TASK GOAL: The result should be an exact copy of the data, free of pictures.

Stored data
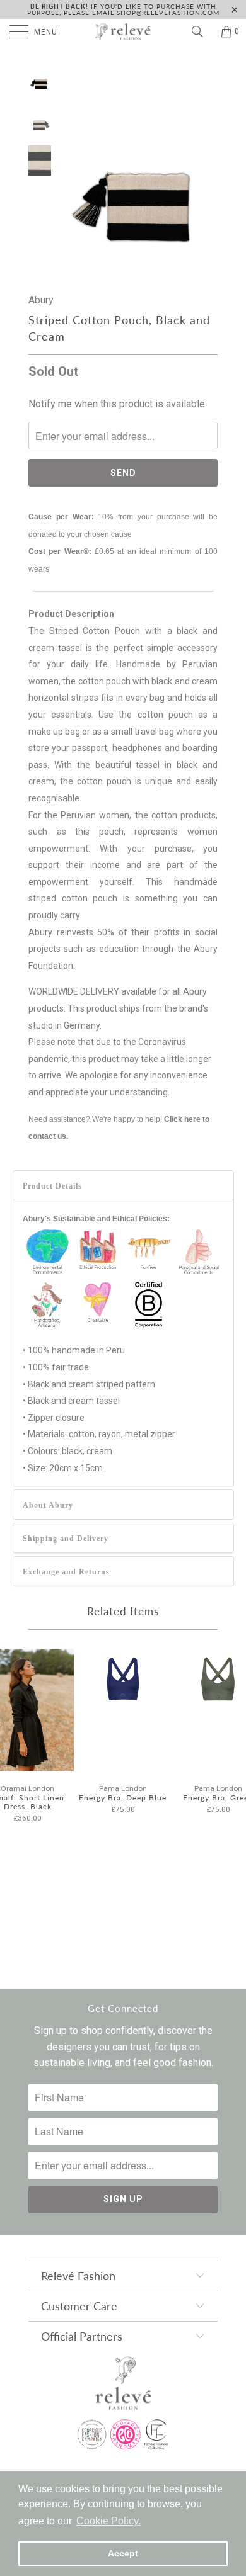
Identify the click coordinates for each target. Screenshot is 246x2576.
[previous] (72, 167)
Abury (41, 300)
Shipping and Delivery (65, 1538)
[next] (205, 167)
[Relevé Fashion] (123, 31)
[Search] (201, 31)
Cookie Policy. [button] (108, 2521)
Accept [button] (123, 2553)
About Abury (48, 1505)
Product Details (52, 1186)
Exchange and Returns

WRITTEN REPLY:
Identify the click coordinates for each target. Screenshot is 246x2576.
[previous] (72, 167)
Abury (41, 300)
Shipping and Delivery (65, 1538)
[next] (205, 167)
[Relevé Fashion] (123, 31)
[Search] (201, 31)
Cookie Policy. [button] (108, 2521)
Accept [button] (123, 2553)
About Abury (48, 1505)
Product Details (52, 1186)
Exchange and Returns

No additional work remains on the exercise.